What to work on - Please print, word for word, the entries below from the line with "Click the battery indicator icon" up to and including the line with "(x=335, y=61)".

Material supplied -
_ _ _

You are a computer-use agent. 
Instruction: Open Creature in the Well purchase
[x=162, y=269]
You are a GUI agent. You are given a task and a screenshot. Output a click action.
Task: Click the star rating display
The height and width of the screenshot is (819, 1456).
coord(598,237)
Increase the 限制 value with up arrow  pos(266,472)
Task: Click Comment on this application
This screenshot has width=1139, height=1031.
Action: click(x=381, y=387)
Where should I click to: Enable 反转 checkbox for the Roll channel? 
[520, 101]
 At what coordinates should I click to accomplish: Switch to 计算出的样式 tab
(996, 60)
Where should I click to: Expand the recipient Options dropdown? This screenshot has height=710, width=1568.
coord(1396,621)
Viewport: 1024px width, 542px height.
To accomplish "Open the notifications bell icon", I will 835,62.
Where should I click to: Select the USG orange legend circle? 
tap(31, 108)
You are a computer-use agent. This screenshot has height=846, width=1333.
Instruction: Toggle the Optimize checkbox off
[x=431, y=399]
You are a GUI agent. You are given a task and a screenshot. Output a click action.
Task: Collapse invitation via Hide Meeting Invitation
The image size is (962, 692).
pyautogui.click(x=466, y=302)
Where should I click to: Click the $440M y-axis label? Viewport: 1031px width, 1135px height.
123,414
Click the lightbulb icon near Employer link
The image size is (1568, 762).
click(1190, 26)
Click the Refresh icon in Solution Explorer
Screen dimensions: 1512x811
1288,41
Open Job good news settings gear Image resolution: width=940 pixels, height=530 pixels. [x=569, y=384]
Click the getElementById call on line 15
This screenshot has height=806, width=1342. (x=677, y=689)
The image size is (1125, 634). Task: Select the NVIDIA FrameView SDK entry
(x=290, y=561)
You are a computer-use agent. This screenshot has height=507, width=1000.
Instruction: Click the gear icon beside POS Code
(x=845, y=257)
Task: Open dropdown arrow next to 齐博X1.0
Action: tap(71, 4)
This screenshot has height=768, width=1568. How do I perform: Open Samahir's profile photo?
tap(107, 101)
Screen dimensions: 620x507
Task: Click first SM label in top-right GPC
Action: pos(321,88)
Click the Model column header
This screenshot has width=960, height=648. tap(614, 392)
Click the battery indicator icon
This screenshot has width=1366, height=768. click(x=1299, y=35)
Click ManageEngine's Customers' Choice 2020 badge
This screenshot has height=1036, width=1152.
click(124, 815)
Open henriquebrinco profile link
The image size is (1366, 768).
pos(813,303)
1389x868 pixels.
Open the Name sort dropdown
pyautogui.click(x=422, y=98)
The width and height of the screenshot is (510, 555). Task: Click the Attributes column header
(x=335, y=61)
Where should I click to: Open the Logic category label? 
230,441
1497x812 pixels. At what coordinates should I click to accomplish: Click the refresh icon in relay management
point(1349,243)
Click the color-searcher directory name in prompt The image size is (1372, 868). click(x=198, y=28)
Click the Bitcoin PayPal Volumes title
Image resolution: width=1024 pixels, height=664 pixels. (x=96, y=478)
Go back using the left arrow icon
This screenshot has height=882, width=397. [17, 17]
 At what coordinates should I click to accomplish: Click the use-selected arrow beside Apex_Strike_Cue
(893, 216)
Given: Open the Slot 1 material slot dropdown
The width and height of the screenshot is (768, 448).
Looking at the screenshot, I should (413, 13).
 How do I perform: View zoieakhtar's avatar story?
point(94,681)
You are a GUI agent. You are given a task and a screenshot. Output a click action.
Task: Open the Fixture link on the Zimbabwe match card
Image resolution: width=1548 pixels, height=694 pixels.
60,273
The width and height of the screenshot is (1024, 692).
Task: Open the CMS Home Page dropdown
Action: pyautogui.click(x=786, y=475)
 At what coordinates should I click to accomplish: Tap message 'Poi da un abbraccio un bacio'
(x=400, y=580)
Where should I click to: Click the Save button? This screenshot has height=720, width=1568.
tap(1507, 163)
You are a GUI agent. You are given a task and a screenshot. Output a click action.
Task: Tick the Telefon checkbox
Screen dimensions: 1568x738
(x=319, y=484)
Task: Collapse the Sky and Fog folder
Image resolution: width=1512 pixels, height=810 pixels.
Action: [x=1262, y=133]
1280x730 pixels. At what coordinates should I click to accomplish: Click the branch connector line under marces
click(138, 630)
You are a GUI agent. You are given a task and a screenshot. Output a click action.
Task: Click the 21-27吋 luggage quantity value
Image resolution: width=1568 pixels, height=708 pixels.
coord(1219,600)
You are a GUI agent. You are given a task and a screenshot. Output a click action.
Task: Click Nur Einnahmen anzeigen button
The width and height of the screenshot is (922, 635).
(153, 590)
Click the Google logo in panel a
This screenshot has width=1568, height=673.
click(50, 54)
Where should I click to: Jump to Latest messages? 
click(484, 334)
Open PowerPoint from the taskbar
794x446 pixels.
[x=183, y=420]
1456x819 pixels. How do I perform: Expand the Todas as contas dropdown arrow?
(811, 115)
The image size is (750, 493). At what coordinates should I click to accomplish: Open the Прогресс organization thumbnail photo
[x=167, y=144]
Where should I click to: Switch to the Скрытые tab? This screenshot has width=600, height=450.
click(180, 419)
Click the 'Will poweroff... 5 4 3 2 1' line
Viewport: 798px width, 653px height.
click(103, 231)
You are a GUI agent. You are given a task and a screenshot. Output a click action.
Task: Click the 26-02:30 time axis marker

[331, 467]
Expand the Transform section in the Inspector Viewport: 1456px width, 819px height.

_ _ _

Complete output -
Click the battery indicator icon
This screenshot has width=1366, height=768. click(x=1299, y=35)
Click ManageEngine's Customers' Choice 2020 badge
This screenshot has height=1036, width=1152.
click(124, 815)
Open henriquebrinco profile link
The image size is (1366, 768).
pos(813,303)
1389x868 pixels.
Open the Name sort dropdown
pyautogui.click(x=422, y=98)
The width and height of the screenshot is (510, 555). Task: Click the Attributes column header
(x=335, y=61)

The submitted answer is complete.